Für die Sozialdemokraten zählt bei dieser Wahl vor allem eines: Kann sich der beliebte Ministerpräsident Dietmar Woidke im Amt halten? Umfragen sagen ein knappes Ergebnis voraus, Woidke hat erklärt, er werde nur dann weitermachen, wenn seine SPD stärkste Kraft in Brandenburg bleibt und vor der AfD liegt. Die Brandenburger haben im Wahlkampf auf Bundespräsenz möglichst verzichtet, Bundeskanzler Scholz wurde zu öffentlichen Auftritten mit Woidke gar nicht erst eingeladen, er galt eher als wahlschädigend.

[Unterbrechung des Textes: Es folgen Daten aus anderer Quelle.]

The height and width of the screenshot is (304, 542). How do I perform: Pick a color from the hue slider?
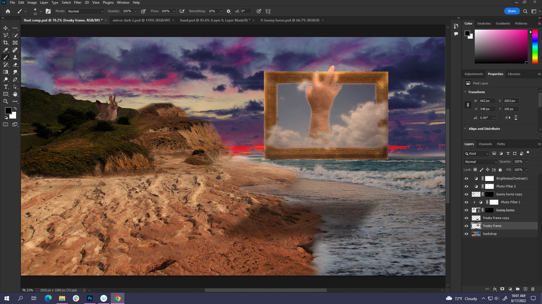tap(535, 47)
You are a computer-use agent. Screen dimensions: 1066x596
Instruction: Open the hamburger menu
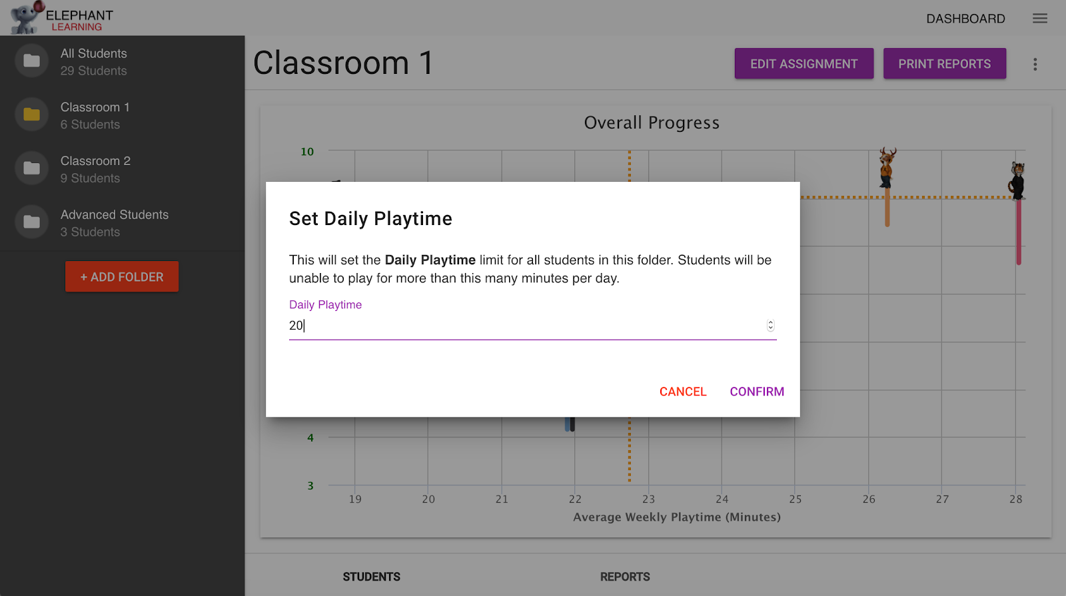click(x=1039, y=18)
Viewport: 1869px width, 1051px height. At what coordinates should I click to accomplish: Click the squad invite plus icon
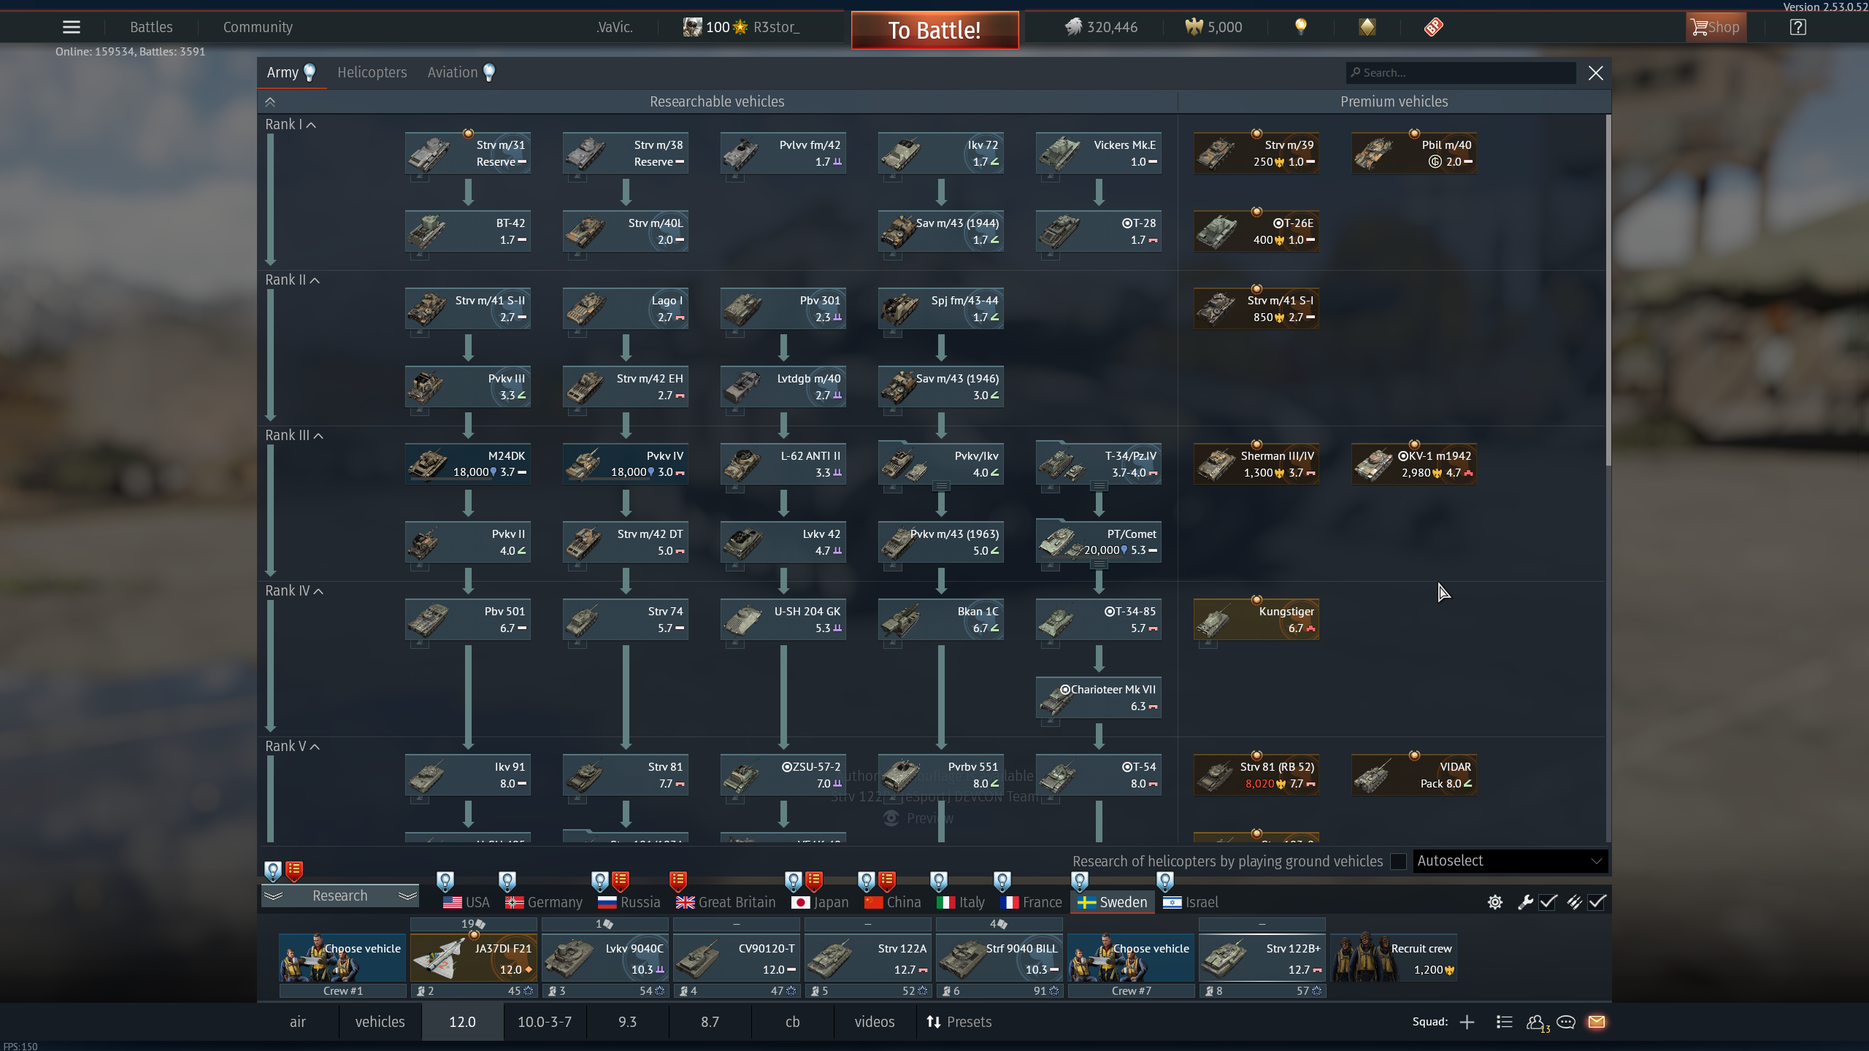point(1467,1022)
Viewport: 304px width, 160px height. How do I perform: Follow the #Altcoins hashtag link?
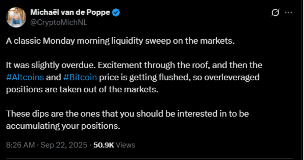25,77
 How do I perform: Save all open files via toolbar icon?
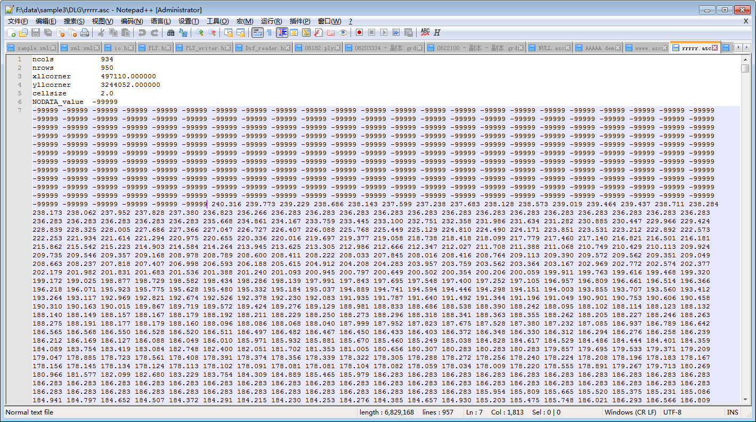coord(48,33)
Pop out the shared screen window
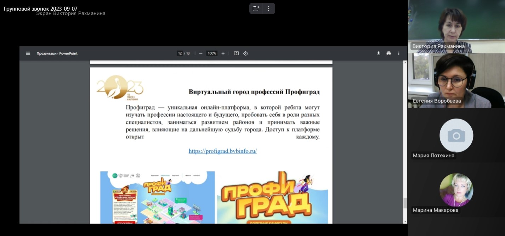This screenshot has width=505, height=236. 256,9
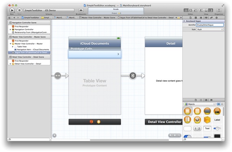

Dass der Kanzler die Landesregierung dennoch diskret unterstützte, etwa indem er der Raffinerie in Schwedt neues Öl beschafft, nachdem das russische nicht mehr geflossen ist, gehört auch zur Wahrheit. Könnte Woidke sich behaupten oder sogar ein wenig verbessern, würde das Willy-Brandt-Haus erklären können, der Abwärtstrend der Partei sei gestoppt, die Wende nahe. Und Olaf Scholz ihr nächster Kanzlerkandidat.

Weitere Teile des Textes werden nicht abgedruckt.